Like it or not, money is becoming a more important part of the decision-making process in the virtualization market.
More than one of you (a lot more than one of you) have reminded me that, even at a fraction of the cost of a similar VMware setup, virtual infrastructures built on Microsoft’s Hyper-V can be a lot more expensive than they look. (To be fair, I brought that up first, but not many people get mad when you’re being mean to Microsoft.)
The consensus of VMware users is that it only makes sense to pay $28 per server for a hypervisor (plus the cost of Windows Server 2008 and all the upgrades, training, patches and add-ons required to make it run effectively in a data center, rather than in an email server closet) for a standalone branch-office installation or test/development environment, or for a company whose virtual infrastructures are going to be so simple that they don’t need sophisticated management, configuration or automation.
And, yes, the depth, track record and capabilities of VMware’s live migration, disaster recovery and other automation and management tools make VMware the clear favorite from a technical point of view, according to most of the analysts and all the VMware users I speak to.
The basic VI3 Foundation costs $995 per dual-CPU server; Standard Edition goes for $2,995 with Virtual Center and Consolidated Backup; Enterprise lists for $5,750 complete with Distributed Power Manager, VMware High Availability, VMotion, Storage VMotion and Distributed Resource Scheduler.
Even somewhat fringe products like VMware’s Lab Manager deliver so much oomph that, you’d think, few customers would think twice about Microsoft’s virtualization stuff.

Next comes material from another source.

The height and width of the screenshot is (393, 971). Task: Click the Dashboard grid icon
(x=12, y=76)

Patrick Benson senior systems engineer, IT Infrastructure for financial-software developer Trading Technologies, Inc. says there’s no real competition if you compare VMware and Microsoft virtualization software side by side, but that doesn’t mean he doesn’t keep doing comparisons of both cost and technical capabilities.
“I’m looking at Microsoft all the time, and testing out their stuff, and I make sure the VMware people know that,” says Benson, an IT guy whose cadre of users is made up almost exclusively of programmers and networking geeks (not an audience likely to tolerate weak IT support). Benson (and his users) love VMware and, more specifically, Lab Manager for the ability to automate the imaging, provisioning and administration of virtual machines. Unlike users at most companies, who ask for additional servers primarily when their workloads spike or when they launch new projects, developers ask for new VMs almost continually, to test minor configuration or coding changes side by side.

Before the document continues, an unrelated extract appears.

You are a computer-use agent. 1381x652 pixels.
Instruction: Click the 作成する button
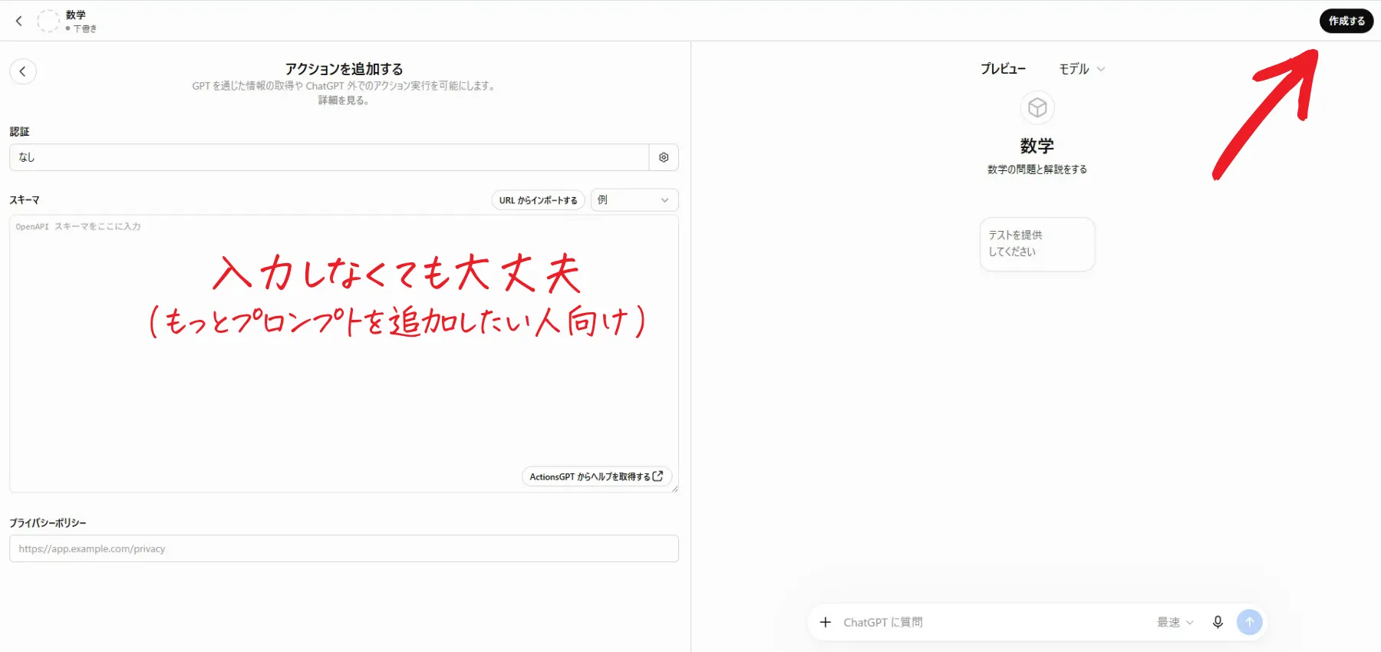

“[With Lab Manager] we went from taking 10 or 15 minutes to provision a new server to less than a minute; the developers love that for their testing,” Benson says.
But Benson started using VMware and Lab Manager to save money in the first place — getting funding for it by promising his customers 600 virtual servers for the same price he would have paid for 300 physical servers. “We got so popular now we’re up above 1,200 VMs; we’re a victim of our own success.”
A lot of other companies started out the same way. Server consolidation may be so blasé a capability now that virtualization gurus dismiss it as the most elementary application of the technology. But consolidation of servers, space and cost of both was the force that drove the virtualization market to the point that implementations became so complex that sophisticated management is de rigeur.
Cost, of ongoing management and the upfront cost of buying virtualization software in the first place, continue to play a role. Cost is the threat that VMware to release the ESXi edition for free, for example, and appears to have been a contributing factor in the replacement of founding VMware CEO Diane Greene with former Microsoftie and hardened OS competitor Paul Maritz as well.
ESXi allows servers to create partitions in which to run virtual machines, but contains none of the higher-level functions on which VMware’s high-end-function pitch is based.
Meanwhile, VMware’s competitors continue to shift the cost/benefit balance between themselves and the market leader. Microsoft boosting its pitch by preparing to loosen up licensing requirements for virtual servers, which is significant because of how fast application and OS license costs add up in virtual environments. Virtual Iron is releasing a free addition to its suite of products that is designed specifically to save customers electricity and money by shutting down underused servers at night and on weekends.
Citrix has reduced the cost of some of its application and server-virtualization packages as much as 20 percent this year. IBM is pitching not only virtualization (anybody’s), but cloud computing, SANs and everything else in its overstocked closet as a way to consolidate, automate and cut costs for data-center operations.
And every major virtualization vendor except VMware are adding the ability to manage one anothers’ products—another way for customers to save both time and money.
And the cost competition is spreading. Microsoft holds a slight edge over VMware in application virtualization, according to Yankee Group analyst Laura DiDio, though both trail Citrix.
But Microsoft sells App-V (known as SoftGrid until Microsoft bought Softricity, which developed it) for $10 per user seat when it’s covered by the Software Assurance licensing program. VMware, on the other hand, sells ThinApp (nee Thinstall before VMware bought titular parent company Thinstall) for $39 per seat.
“That’s four times higher than Microsoft,” DiDio points out. “It will be interesting to see what Maritz does. I’m expecting him to be very aggressive about addressing price disparities.”